String Cheese and Crackers
Grabbing some string cheese and whole grain crackers is a really simple snack, but is packed with nutrients to keep hunger at bay. From protein in the cheese to the whole grains in the crackers, you’ve got another great post-run snack. You’ll get some fiber, vitamin B, vitamin D, and protein with this combination.
Yogurt with Fruit or Granola
Grab some extra protein during training season with some Greek yogurt, and top it off with fruit or granola for a well-rounded snack. For a vegan option, try some plant-based yogurts. It’s great for digestion and if paired with fruit, you’ll benefit from the micronutrients and antioxidants as well.
Bread with Nut Butters, Honey or Avocado
Whole grain bread with healthy add ons makes a great snack for runners. Spread some peanut or almond butter to add some protein, honey for antioxidants, or avocado for healthy fats. To take this snack to the next level, top it with chia seeds, flax seeds or fruit.
Nuts or Trail Mix
Nuts or Trail Mix (homemade or store bought) is a simple, easy snack for runners! Take it with you when you leave or grab a handful when you feel those afternoon hunger pains. Try making your own trail mix with nuts, granola, dried fruit, popcorn, or anything else you have around the house.
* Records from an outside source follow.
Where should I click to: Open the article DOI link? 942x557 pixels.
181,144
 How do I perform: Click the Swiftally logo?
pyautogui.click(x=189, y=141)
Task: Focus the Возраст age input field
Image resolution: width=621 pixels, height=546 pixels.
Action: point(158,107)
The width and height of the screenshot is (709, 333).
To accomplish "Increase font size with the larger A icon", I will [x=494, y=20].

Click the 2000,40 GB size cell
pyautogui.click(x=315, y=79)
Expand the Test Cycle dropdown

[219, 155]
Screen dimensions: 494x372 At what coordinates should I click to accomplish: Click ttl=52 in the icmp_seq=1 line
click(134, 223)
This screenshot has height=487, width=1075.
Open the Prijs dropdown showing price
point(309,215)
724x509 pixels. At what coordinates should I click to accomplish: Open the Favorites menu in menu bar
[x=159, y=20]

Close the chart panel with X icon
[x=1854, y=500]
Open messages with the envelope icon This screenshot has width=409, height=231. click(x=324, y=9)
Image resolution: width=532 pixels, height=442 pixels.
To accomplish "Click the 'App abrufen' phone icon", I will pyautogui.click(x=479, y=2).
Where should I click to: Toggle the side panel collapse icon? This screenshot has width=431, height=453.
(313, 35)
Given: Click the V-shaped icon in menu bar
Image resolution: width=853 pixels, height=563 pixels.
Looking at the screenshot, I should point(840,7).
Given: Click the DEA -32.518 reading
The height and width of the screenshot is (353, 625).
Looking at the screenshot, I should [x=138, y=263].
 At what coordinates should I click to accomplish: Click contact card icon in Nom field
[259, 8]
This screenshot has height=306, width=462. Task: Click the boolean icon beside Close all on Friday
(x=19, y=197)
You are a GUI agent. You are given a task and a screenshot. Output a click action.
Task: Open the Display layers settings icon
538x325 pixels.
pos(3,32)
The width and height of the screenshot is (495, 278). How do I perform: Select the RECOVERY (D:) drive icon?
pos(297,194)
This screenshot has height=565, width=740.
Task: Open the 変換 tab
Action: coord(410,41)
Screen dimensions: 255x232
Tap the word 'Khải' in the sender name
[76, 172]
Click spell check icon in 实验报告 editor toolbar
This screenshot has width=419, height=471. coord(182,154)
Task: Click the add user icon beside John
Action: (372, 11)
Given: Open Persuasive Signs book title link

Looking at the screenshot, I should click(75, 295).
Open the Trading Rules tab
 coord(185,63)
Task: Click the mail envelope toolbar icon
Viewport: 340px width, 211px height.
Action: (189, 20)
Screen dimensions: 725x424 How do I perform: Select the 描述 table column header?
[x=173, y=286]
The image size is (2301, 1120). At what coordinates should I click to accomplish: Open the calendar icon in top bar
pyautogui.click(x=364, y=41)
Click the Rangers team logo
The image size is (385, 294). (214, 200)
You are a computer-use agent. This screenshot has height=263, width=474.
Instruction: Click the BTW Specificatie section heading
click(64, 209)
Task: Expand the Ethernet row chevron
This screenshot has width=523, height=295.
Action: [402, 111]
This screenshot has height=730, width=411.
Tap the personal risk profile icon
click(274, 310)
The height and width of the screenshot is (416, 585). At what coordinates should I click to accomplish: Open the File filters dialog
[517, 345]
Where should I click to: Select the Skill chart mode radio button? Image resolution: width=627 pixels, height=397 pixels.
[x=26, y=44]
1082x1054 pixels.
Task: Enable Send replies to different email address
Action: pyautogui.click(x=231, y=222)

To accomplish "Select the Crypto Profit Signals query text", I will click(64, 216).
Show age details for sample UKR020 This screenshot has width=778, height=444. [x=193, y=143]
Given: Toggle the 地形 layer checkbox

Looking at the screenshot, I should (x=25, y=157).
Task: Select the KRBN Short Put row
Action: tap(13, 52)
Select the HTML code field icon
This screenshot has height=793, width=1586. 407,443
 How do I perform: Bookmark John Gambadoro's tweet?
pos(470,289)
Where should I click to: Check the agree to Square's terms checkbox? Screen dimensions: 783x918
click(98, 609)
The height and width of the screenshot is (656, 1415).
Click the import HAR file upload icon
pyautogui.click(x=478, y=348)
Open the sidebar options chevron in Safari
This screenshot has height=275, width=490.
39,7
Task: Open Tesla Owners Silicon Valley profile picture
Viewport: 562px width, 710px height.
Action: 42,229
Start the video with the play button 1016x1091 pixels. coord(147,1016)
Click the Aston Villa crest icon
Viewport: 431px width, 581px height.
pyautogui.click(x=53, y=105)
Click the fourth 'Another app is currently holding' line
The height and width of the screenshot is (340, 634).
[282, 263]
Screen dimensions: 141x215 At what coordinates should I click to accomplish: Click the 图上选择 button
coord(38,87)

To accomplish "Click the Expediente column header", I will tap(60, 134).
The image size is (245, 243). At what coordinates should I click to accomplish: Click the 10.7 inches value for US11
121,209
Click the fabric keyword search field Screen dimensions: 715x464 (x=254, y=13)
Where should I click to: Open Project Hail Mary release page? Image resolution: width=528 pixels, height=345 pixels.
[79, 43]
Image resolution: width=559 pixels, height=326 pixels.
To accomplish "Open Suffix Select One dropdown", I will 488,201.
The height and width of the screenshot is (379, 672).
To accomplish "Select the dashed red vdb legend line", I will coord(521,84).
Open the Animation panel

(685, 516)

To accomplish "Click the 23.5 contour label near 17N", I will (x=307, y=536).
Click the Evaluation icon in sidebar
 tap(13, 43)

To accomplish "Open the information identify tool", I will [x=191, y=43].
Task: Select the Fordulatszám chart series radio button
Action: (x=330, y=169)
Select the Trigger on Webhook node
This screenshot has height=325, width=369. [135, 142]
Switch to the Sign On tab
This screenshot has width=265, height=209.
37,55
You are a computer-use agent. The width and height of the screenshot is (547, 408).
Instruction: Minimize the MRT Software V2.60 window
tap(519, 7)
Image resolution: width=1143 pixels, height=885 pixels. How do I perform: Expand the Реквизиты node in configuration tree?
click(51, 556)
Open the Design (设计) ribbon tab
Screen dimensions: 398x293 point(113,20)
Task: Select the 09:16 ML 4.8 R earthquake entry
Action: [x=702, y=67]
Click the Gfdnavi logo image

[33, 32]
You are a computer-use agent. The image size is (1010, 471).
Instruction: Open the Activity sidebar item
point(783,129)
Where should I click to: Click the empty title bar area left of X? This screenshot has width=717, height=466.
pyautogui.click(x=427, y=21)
No matter what type of runner you are, fueling your body with the right foods is essential to avoid all those hunger pains and temptations to overindulge. Healthy doesn’t have to be boring!
These snacks for runners are simple enough that they’re easy to prepare, yet satisfying enough to keep you coming back for more. Stock your fridge and pantry with all the essentials for these runner friendly snacks!